- Yenişarbademli Location in Turkey
- Coordinates: 37°42′26″N 31°23′16″E﻿ / ﻿37.70722°N 31.38778°E
- Country: Turkey
- Province: Isparta
- District: Yenişarbademli

Government
- • Mayor: Mehmet Özata (AKP)
- Elevation: 1,050 m (3,440 ft)
- Population (2022): 2,411
- Time zone: UTC+3 (TRT)
- Postal code: 32850
- Area code: 0246
- Website: www.yenisarbademli.bel.tr

= Yenişarbademli =

Yenişarbademli is a town in Isparta Province in the Mediterranean Region of Turkey. It is the seat of Yenişarbademli District. Its population is 2,411 (2022).

==Location==
The district center lies at a distance of five kilometers to the west from Lake Beyşehir. The remains of the thirteenth century Anatolian Seljuk palace of Kubadabad on the lake shore are located very near the town, although their locality administratively depends the neighboring Beyşehir district.

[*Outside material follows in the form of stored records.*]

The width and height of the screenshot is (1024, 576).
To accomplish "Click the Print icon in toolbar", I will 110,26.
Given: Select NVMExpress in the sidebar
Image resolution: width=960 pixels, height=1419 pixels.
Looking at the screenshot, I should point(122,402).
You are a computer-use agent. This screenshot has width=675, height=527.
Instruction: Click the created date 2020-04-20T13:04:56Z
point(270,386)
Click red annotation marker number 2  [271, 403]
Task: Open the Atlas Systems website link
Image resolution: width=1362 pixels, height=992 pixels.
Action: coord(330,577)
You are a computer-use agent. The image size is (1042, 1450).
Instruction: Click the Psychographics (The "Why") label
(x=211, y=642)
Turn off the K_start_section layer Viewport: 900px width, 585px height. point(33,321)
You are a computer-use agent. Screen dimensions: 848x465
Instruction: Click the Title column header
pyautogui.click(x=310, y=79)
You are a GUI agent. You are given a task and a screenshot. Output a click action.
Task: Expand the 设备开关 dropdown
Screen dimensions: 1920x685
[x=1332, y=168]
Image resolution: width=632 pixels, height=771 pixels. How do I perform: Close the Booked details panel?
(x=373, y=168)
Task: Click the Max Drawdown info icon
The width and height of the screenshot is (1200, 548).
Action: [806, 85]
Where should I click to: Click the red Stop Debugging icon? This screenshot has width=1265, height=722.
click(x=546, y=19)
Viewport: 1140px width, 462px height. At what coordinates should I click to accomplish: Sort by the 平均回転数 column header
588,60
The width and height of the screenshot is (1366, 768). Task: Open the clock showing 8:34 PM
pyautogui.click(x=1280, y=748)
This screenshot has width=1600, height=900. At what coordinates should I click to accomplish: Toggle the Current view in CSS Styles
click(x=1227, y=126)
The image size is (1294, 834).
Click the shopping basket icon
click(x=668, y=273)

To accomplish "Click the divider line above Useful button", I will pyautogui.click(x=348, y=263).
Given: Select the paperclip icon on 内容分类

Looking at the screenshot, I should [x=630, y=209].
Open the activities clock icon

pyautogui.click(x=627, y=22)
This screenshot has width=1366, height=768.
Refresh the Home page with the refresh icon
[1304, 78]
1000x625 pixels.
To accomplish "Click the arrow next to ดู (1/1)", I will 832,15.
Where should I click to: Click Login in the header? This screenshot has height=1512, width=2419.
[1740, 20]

==Unique characteristics==
Yenişarbademli is also notable in having Pınargözü Cave, the longest cave as it stands in Turkey, which is situated at a distance of 8 kilometers to the south of the center town, in the dense woodlands of the Taurus Mountains. The cave's length is at least 12 kilometers, as reached by a joint Turkish-British-French team in 1991, while its exact extension is estimated to reach 15 km.